I don't know about you, but at the beginning of each New Year, I feel pressure to come up with something I resolve to do differently. Truth be told, I don't come up with New Years Resolutions every year, but when I do put thought into them, I do my best to see them through--mainly because I select things that are achievable and "task-oriented," like (don’t laugh) "wash my face every night before bed." Needless to say, my personal and professional resolutions have always been somewhat different. This year my resolution is slightly more esoteric. In fact, it's more of a "theme" than a "thing." I got the idea from a friend and I think it's a perfect way to merge personal and professional resolutions. The idea is to pick a word you want to live by...and every day find ways to implement it. My word this year is "do." I know, it's kind of lame considering Nike's successful "Just Do It" campaign. But I couldn't think of a better verb to capture my goal, which is to act on things, not to catalogue them for later. To remember it, I've been using the mantra "see it, do it." This comes in handy with four kids in the house. There is a lot to "do" when I "see it." But I also find it great in my professional life. It is so easy to put things on the back burner until later. But with a "see it, do it" mentality, I'm trying harder to do things as I get them.

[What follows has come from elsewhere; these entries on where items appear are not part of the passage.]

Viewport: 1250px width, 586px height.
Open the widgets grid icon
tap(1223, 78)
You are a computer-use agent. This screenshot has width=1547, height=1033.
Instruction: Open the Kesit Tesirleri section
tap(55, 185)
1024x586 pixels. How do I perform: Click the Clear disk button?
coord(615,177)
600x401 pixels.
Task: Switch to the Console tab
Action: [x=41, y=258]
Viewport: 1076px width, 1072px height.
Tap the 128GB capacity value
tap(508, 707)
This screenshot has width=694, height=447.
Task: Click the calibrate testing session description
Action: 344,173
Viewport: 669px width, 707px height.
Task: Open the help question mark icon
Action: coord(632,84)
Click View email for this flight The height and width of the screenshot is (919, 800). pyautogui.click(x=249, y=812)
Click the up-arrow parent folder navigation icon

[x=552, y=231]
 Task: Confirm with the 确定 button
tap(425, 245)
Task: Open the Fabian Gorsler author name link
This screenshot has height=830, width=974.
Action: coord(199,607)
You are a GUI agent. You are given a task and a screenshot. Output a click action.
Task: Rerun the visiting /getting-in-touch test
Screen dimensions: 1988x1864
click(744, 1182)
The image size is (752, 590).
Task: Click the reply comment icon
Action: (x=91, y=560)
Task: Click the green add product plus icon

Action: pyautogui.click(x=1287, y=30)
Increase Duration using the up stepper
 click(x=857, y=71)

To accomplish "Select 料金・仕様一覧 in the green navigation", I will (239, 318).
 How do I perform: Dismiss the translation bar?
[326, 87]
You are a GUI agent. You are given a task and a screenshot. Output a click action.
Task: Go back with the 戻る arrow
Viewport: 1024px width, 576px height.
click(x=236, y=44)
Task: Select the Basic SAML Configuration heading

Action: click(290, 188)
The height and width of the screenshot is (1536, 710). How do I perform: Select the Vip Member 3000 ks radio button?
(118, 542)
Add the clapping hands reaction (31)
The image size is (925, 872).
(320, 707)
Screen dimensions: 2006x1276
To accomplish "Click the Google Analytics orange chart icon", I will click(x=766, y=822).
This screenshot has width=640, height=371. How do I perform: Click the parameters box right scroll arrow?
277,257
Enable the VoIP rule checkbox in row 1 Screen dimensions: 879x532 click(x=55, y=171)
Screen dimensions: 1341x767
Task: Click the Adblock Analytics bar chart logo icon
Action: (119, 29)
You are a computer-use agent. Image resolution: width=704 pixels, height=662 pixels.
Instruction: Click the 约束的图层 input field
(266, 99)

Obviously this doesn't work all the time--some things have a higher priority than others--but by focusing on "do-ing," I find that I'm more engaged. I'm reading relevant articles when I get them, adding things to my list of priorities, reading through the priorities and doing them when promised. Perhaps the better work phrase is "see it, schedule it, do it." That way it gets the appropriate weighting before "doing." If you aren't a regular resolution-maker like me, maybe this can help motivate you to pick a word, theme or phrase to live by for the year. Me? I'm seeing it and following through on it!